*Exercise:*
Copy out each line of the listing below that contains the word "للمخدرات".

──────────

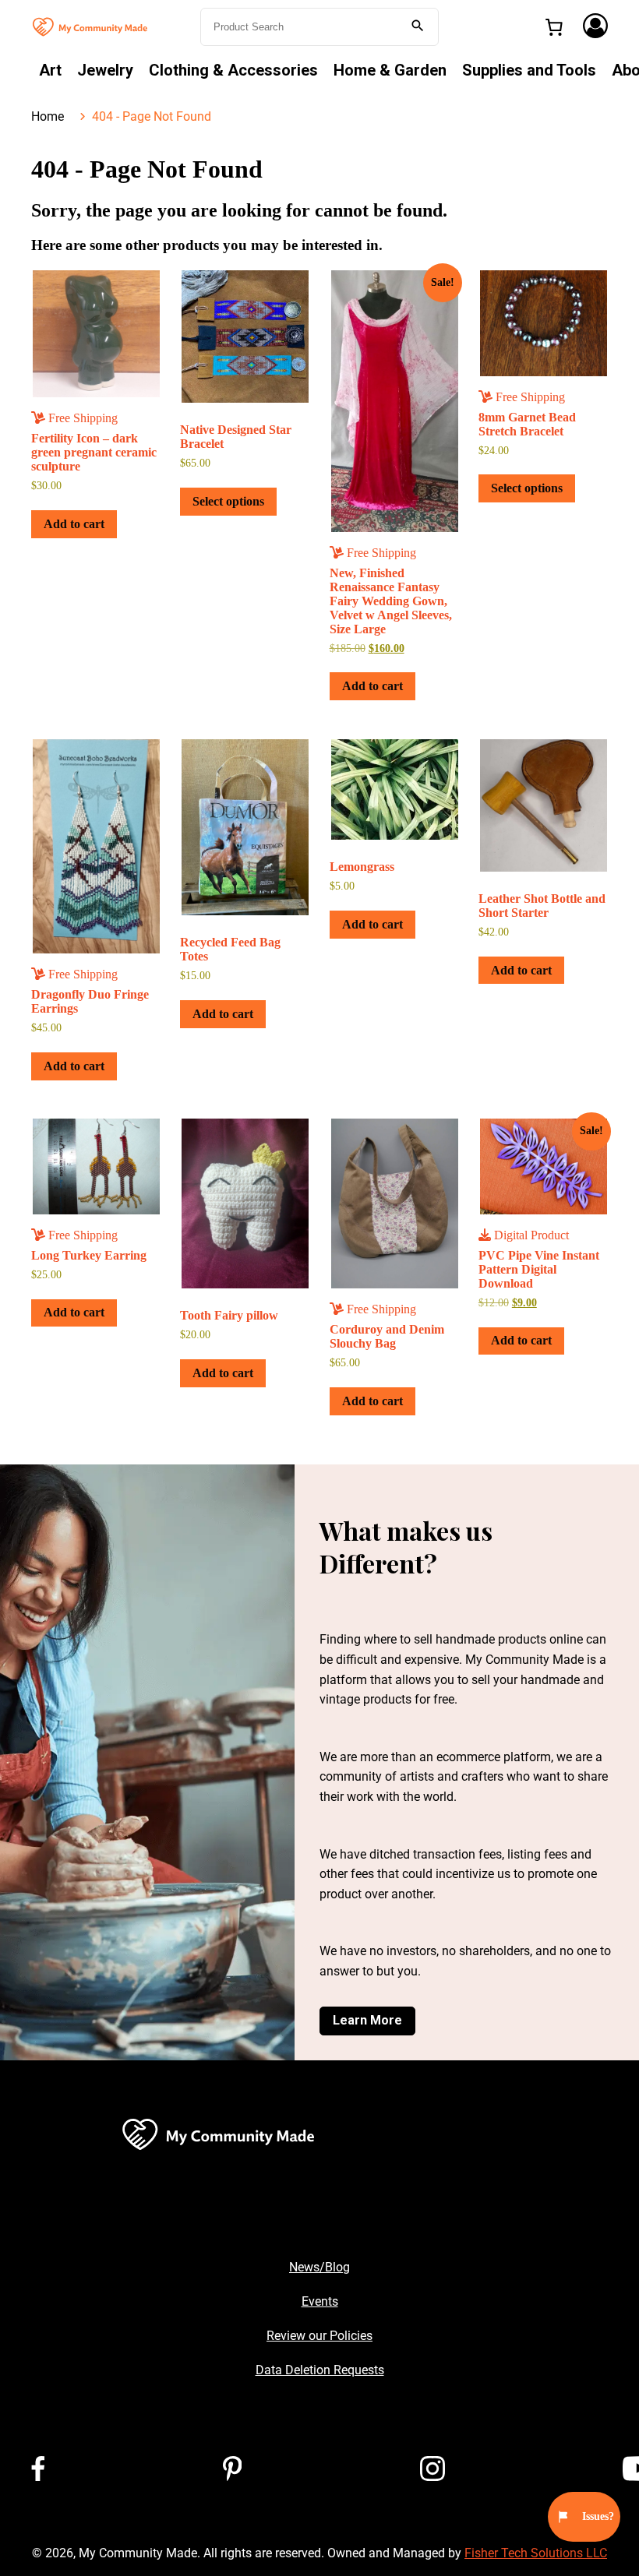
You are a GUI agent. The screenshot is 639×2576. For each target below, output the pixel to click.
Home (47, 116)
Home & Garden (390, 70)
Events (320, 2301)
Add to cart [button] (74, 523)
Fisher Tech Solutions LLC (535, 2553)
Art (50, 70)
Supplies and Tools (529, 70)
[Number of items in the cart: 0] (554, 27)
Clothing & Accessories (233, 70)
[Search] (417, 27)
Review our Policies (319, 2335)
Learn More (367, 2020)
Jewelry (105, 70)
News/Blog (319, 2267)
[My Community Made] (90, 25)
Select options (228, 501)
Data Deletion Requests (320, 2370)
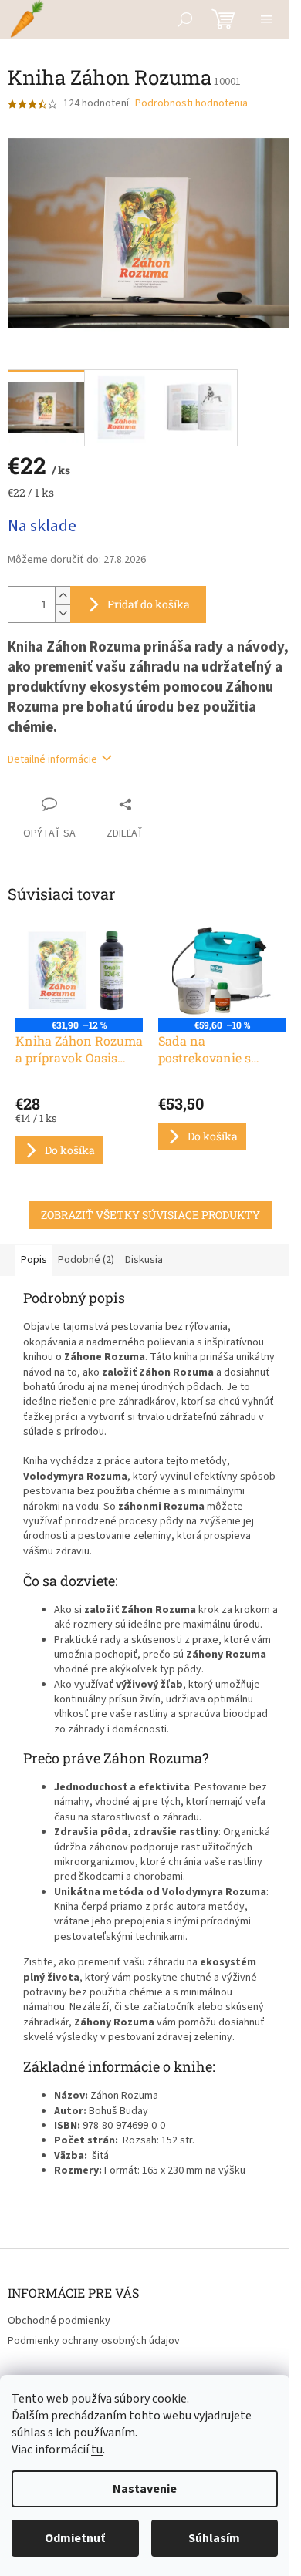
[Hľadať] (185, 19)
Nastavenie (145, 2488)
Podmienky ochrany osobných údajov (94, 2341)
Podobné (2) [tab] (86, 1260)
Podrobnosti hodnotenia (191, 103)
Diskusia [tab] (144, 1260)
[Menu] (266, 19)
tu (97, 2449)
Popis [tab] (34, 1260)
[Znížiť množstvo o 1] (62, 613)
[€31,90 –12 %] (79, 971)
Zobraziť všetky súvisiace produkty (150, 1214)
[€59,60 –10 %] (222, 971)
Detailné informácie (52, 759)
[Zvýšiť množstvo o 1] (62, 595)
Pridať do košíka (148, 604)
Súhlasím (214, 2538)
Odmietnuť (75, 2538)
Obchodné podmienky (59, 2321)
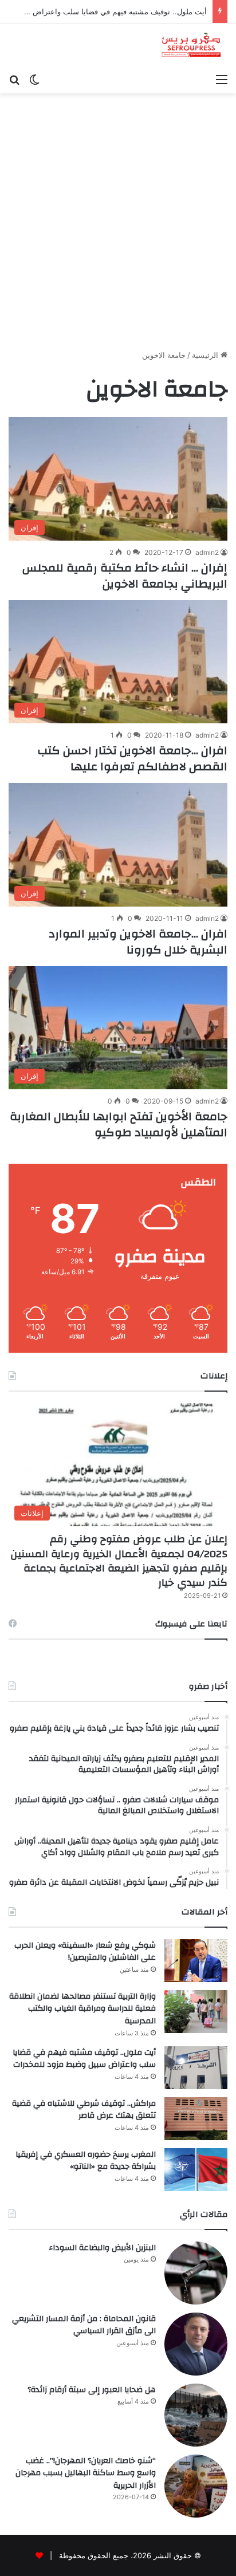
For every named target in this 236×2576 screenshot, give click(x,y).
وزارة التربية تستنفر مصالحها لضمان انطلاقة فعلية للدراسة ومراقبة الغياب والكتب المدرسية (82, 2008)
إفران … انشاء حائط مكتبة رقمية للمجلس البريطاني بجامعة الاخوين (124, 575)
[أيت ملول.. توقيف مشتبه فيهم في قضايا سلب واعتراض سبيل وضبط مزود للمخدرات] (195, 2067)
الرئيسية (206, 355)
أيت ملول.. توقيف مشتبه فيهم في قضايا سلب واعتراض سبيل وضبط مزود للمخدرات (84, 2059)
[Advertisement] (118, 217)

──────────

*Answer to this problem:*
[أيت ملول.. توقيف مشتبه فيهم في قضايا سلب واعتراض سبيل وضبط مزود للمخدرات] (195, 2067)
أيت ملول.. توقيف مشتبه فيهم في قضايا سلب واعتراض سبيل وضبط مزود للمخدرات (84, 2059)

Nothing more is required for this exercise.